The publishing group behind the Daily Mail and the Mail on Sunday today said it will hike its full-year dividend, despite seeing its profit slashed in half due to the coronavirus pandemic.
Daily Mail and General Trust (DMGT) posted revenue of £1.2bn in the year to the end of September, down 14 per cent on last year.
Pre-tax profit slumped 50 per cent to £72m.
Earnings per share dropped by a third to 26.1p.
DMGT lifted its dividend by one per cent to 24.1p.
Why it’s interesting
The figures highlight the stark impact of coronavirus on the media sector, with publishers battling declining footfall and a sharp drop in advertising revenue.
DMGT said it delivered underlying growth in subscription and digital advertising, but this was more than offset by the decrease in events, print advertising, circulation and transactions, all of which fell dramatically as a result of the pandemic.
The group’s consumer media division, which includes the Daily Mail, Mail on Sunday and Mail Online, as well as Metro and the i, saw its revenue decline 10 per cent over the year.
Its business-to-business unit, which operates titles in the insurance, education and property sectors, fell 18 per cent.
But the hardest hit section was events in exhibitions, where operating income was slashed 81 per cent as the Covid-19 outbreak led to widespread cancellations.
DMGT said it had taken a number of measures to mitigate the impact of the crisis, including cutting discretional spend and reducing headcount.
In August the group cut as many as 100 jobs in its publishing arm and shut down the Mail on Sunday’s Event magazine.
The Mail on Sunday is currently in a court battle with Meghan, Duchess of Sussex over alleged privacy breaches.

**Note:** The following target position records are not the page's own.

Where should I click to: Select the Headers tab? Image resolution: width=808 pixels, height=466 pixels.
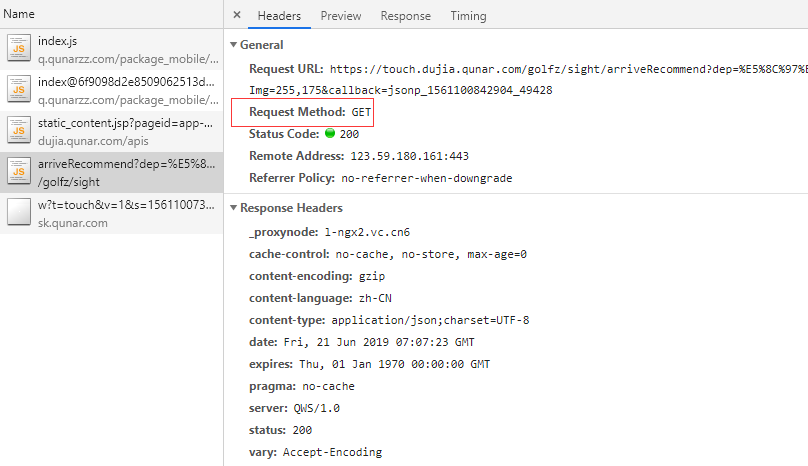click(279, 16)
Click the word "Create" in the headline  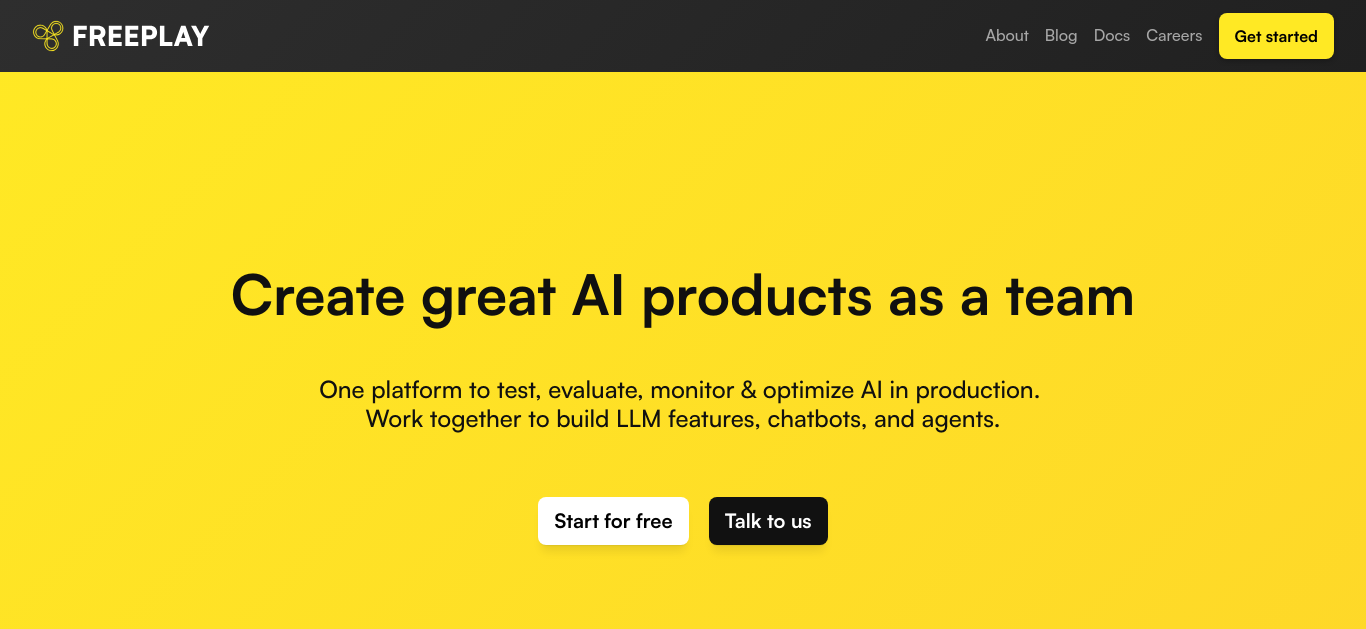pos(318,296)
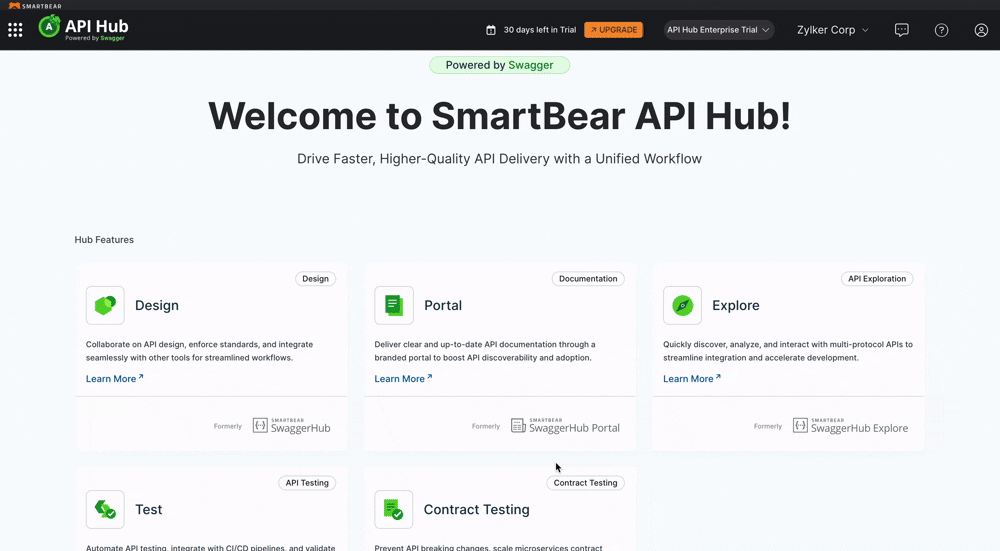Viewport: 1000px width, 551px height.
Task: Click the Test feature icon
Action: pyautogui.click(x=105, y=509)
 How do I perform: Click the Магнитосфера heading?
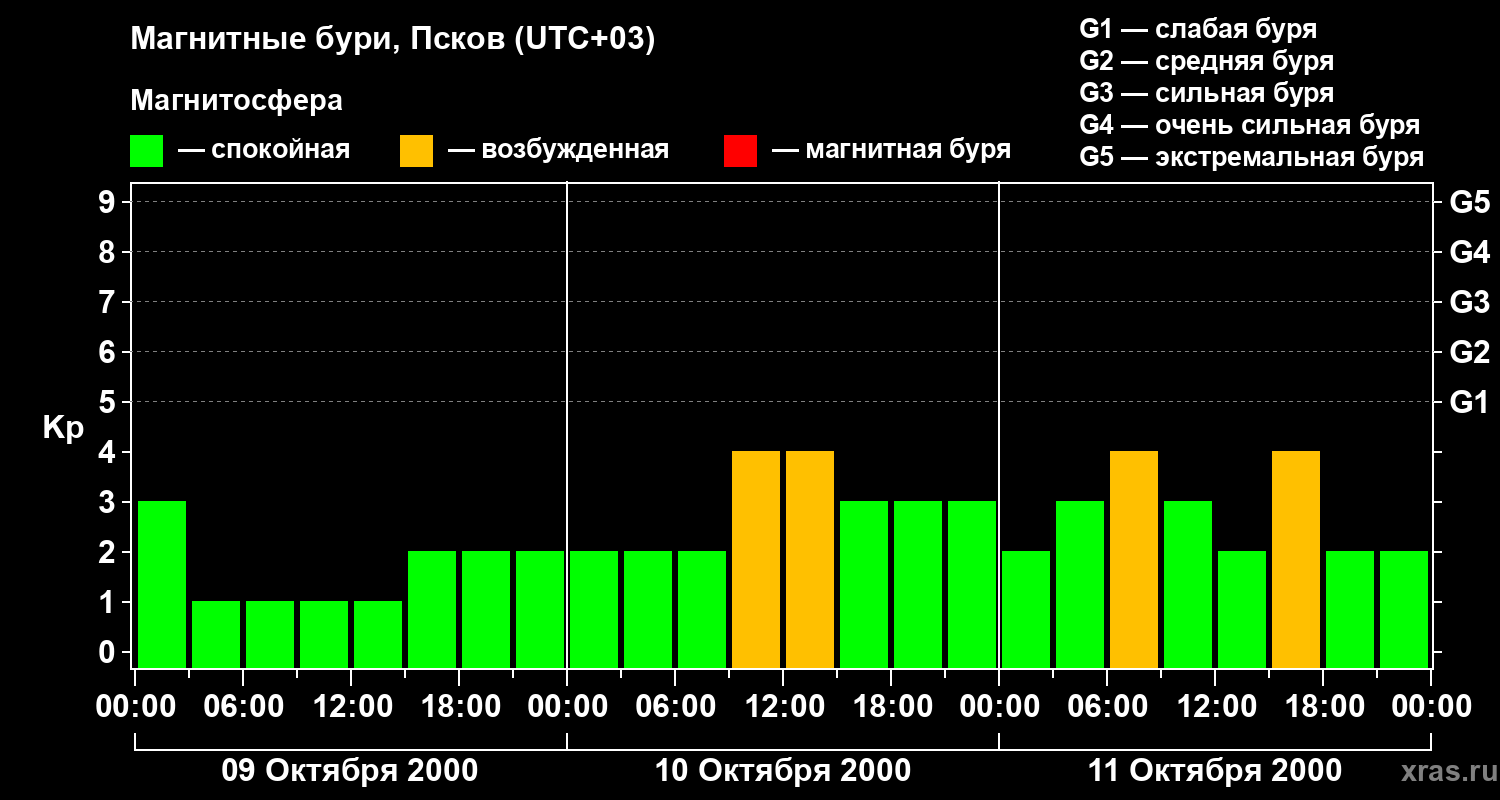(x=236, y=101)
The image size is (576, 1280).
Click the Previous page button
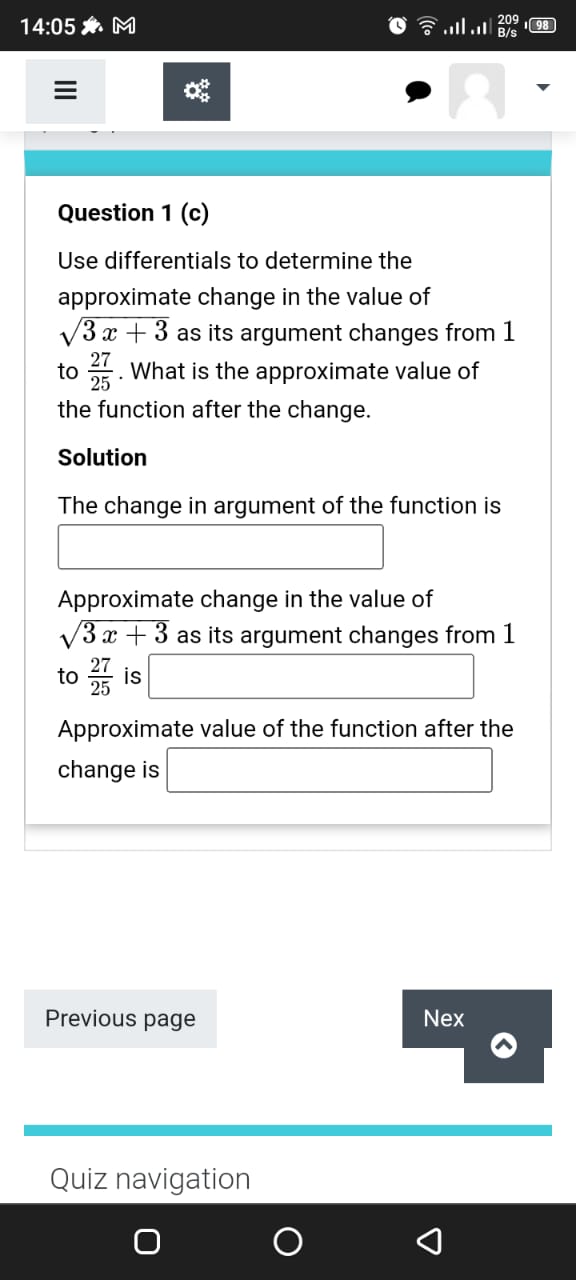pos(120,1018)
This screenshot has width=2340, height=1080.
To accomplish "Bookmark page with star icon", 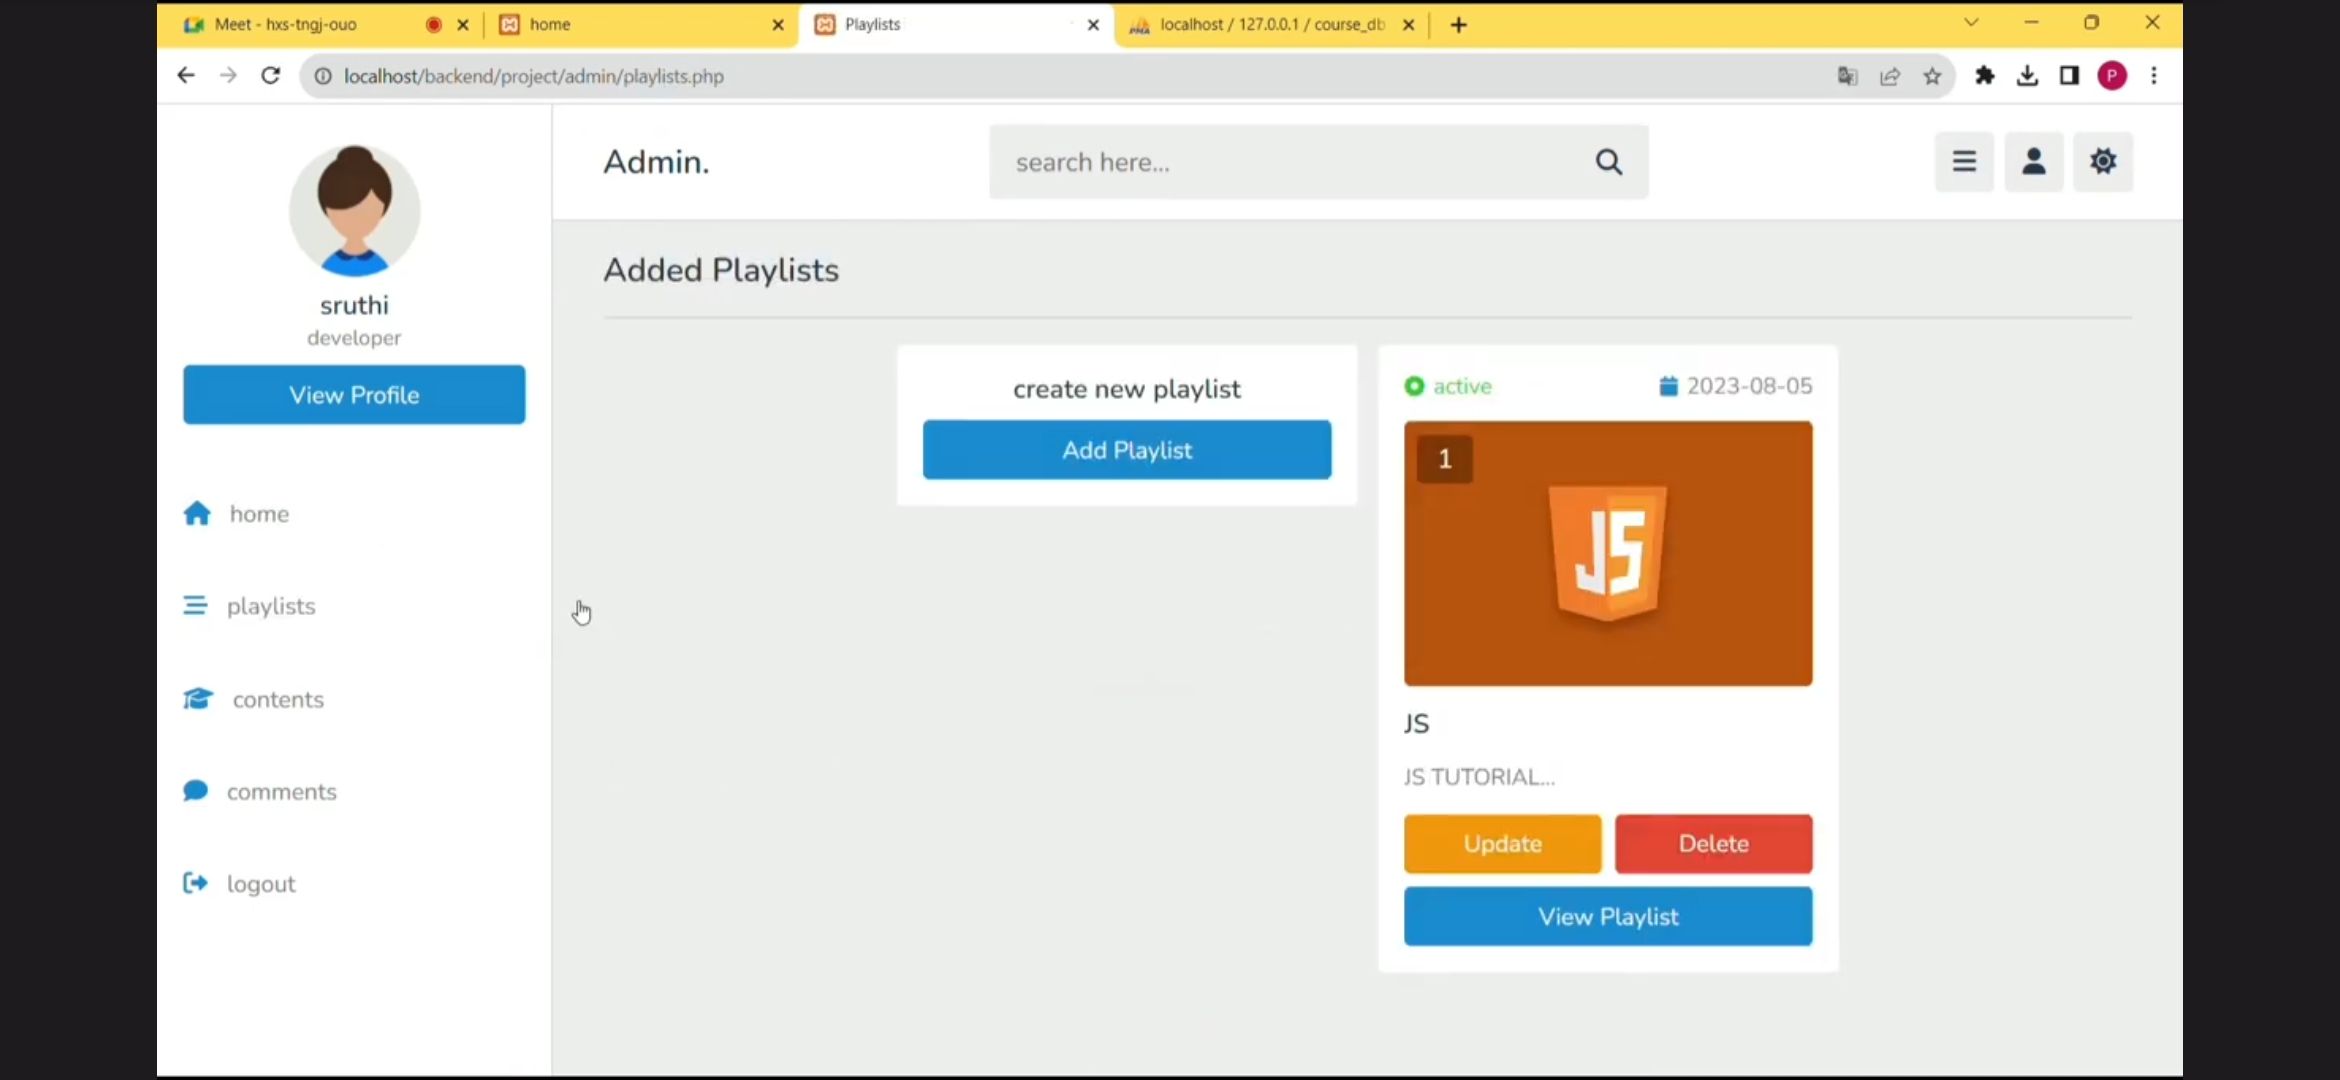I will tap(1932, 76).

Despite the impact of the pandemic, DMGT said it had made good progress on its strategy of slimming down its portfolio of businesses.
The group last year sold off energy data firm Genscape and property data unit Buildfax to US group Verisk.
Meanwhile, DMGT completed its £50m acquisition of the i newspaper and recently upped its stake in online car dealership Cazoo. The firm said its 20 per cent was now worth more than £400m — a return of over three times on its investment.
The publishing giant said its decision to lift its full-year dividend reflected its “long-term perspective and confidence in the future”.
DMGT shares rose more than three per cent on the back of the announcement.
The company said it would not provide formal guidance while the duration and severity of the pandemic remained unclear.
It said its B2B divisions were well-positioned to deliver continued revenue growth, but the outlook for its consumer unit remained difficult to predict, while events and exhibitions were likely to suffer.
What DMGT said
“Our experience through Covid-19 has demonstrated the benefits of the transformation we have implemented over the last four years. The pandemic has brought significant disruption and change to our markets but the strategic and financial actions we have taken have ensured that we coped well and remained on the front foot,” said chief executive Paul Zwillenberg.
“I am pleased with DMGT’s performance in a highly challenging environment and am immensely proud of the way that everyone at DMGT has responded. We have an embedded performance management culture with a ROI mindset and the Group is resilient, adaptable and future-focused. We will, as always, retain our long-term perspective and our confidence in the future is reflected by the board’s recommendation to increase the dividend to 24.1 pence per share.”